Class struggle occurs within the larger and more established mass popular movements. In Ecuador, for instance, many of the Indians who are leaders integrated into electoral politics and part of the center-left regimes are local traders, transport owners and recipients of funds from overseas NGO’s. They profit as intermediaries and see themselves as part of the upwardly mobile middle class. When I asked one such indigenous leader about bi-lingual education, he told me that it was for “poor people”, he sent his children to Spanish language schools, because “that is the way to achieve success in life”. The growing class differentiation within “Indian communities” shatters the image of identity ideologues who reject class analysis in favor of imputing cultural attributes to entire ethnic groups. The centrality of socio-economic divisions within ethnic groups have pronounced political consequences - the transformation of movements into reformist electoralist parties.
The reformist electoralist approach is illustrated by the Workers Party in Brazil, which refused to support the anti-ALCA referendum, to secure electoral alliances with right-wing neo-liberal parties. During the World Social Forum in Porto Allegre, Lula chose to participate in the WSF and the Davos Meeting organized by the world’s financial and business oligarchies. While over 52 million Brazilians voted for Lula with the expectations of social changes, Lula selected his strategic economic team from neo-liberal notables without consulting the mass movements or even the Workers Party. In Brazil electoral politics dominated the mass movements ( as was evident during the electoral campaign when the Workers Party demanded the movements suspend all struggles that might “alienate” rightwing oligarchs ).
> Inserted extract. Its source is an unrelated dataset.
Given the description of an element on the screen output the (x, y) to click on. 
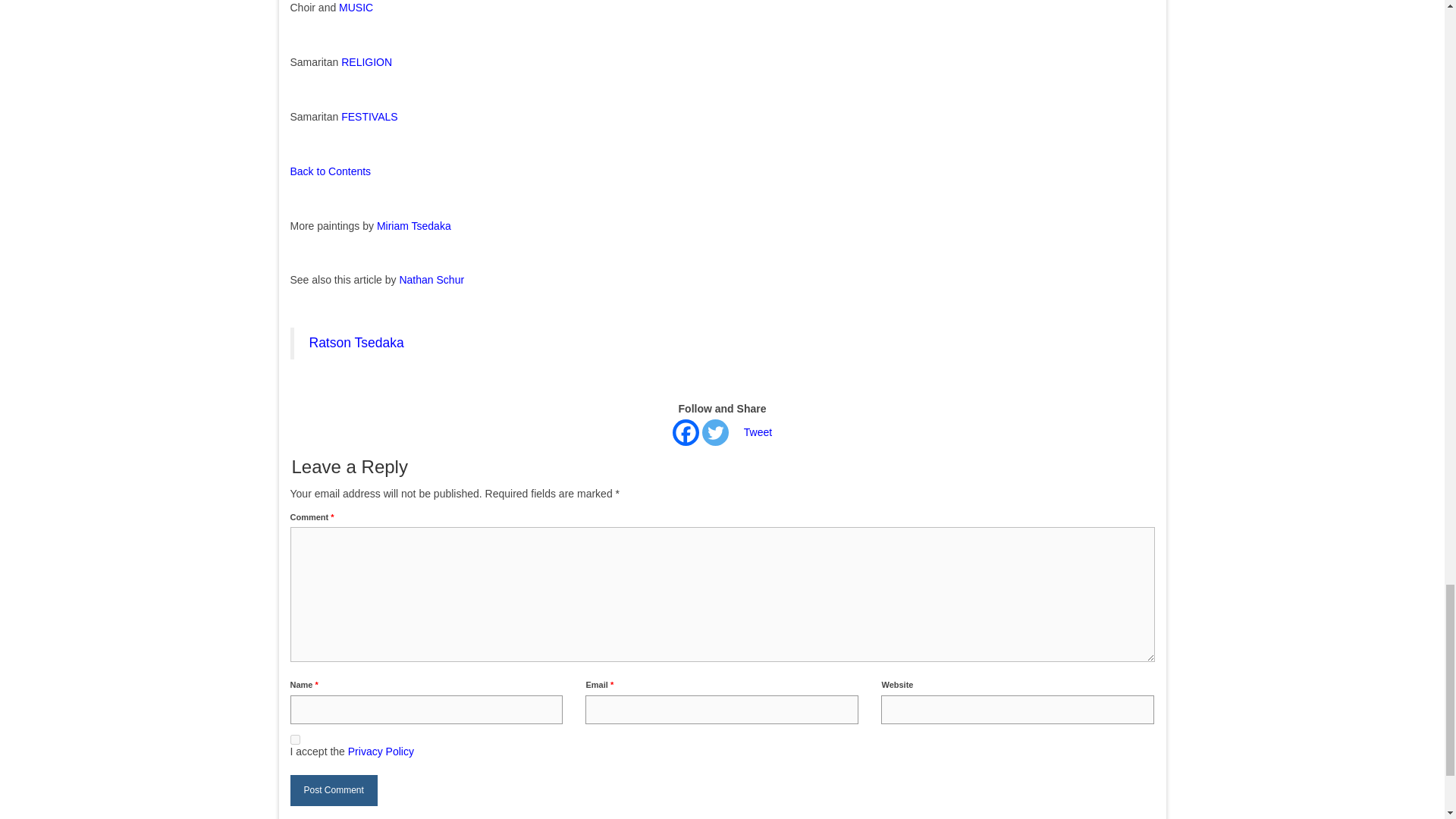
Post Comment (333, 789)
1 (294, 739)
The tension between electoral parties and mass movements is reflected in the polarization of the intellectuals. For those intellectuals who are organically linked to the electoral parties, their ideological views and values embrace the politics of short- term accommodation to power and the perquisites of public office. Those intellectuals who are linked to the movements retain a realistic and autonomous position in relation to the rightward moving center-left regimes and affirm the perspective of building an alternative anti-imperialist and transformative project.
While the center-left intellectuals value power, prestige and media approval, the movement intellectuals value organizing the exploited, critical thinking and political independence.
Today throughout Latin and North American and the rest of the world, these debates and choices confront the left intellectuals: to be part of the imperial system and its regional blocs, or to be part of the global and local class-based mass movements seeking to overthrow the system. It is the choice between those who support negotiating with ALCA and those who reject ALCA, between those who support the existing power structure (in the name of governing for “all” the people) and those who act for the exploited people. In the anti-war movement there are those who oppose the U.S. imperialist war and those who oppose it only because the UN Security Council does not approve it.
These cultural wars - the ideological debates - are not merely the reflection of economic interests, they also produce the power blocs - parties and movements which will decide the questions of imperialist wars or peace, re-colonization or vibrant independent states responsive to the impoverished classes.